(What needs to be done)
In the data below, locate the line containing "You are a computer-use" and the line containing "Task: Select Americas", then retype both and everything between them exactly. Pictures are not part of the copy.

(Available records)
━━━━━━━━━━━━━━━━

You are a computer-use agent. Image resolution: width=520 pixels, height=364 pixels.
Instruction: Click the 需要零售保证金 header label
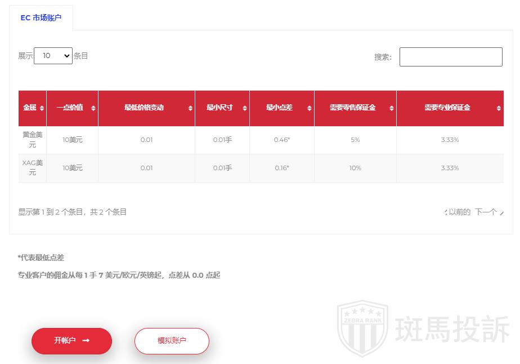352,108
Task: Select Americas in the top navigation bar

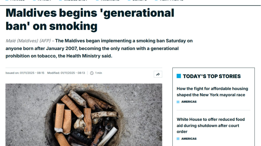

━━━━━━━━━━━━━━━━

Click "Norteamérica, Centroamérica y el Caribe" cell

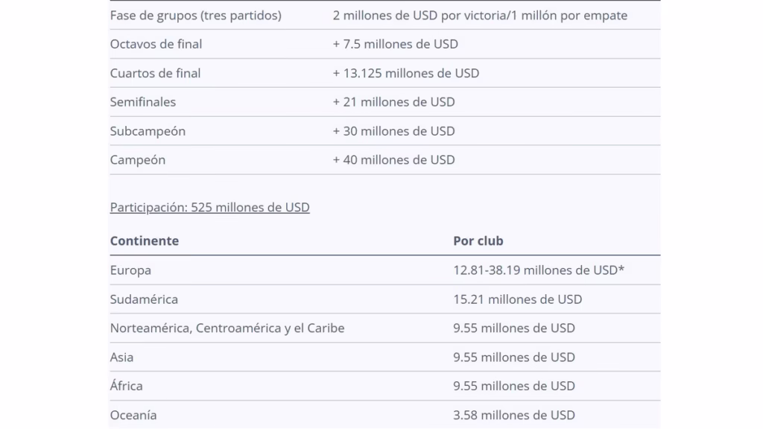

━━━━━━━━━━━━━━━━

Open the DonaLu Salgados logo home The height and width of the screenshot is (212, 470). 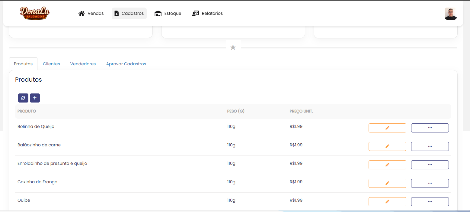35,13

━━━━━━━━━━━━━━━━

(Solved exercise)
You are a computer-use agent. Image resolution: width=520 pixels, height=364 pixels.
Instruction: Click the 需要零售保证金 header label
352,108
Task: Select Americas in the top navigation bar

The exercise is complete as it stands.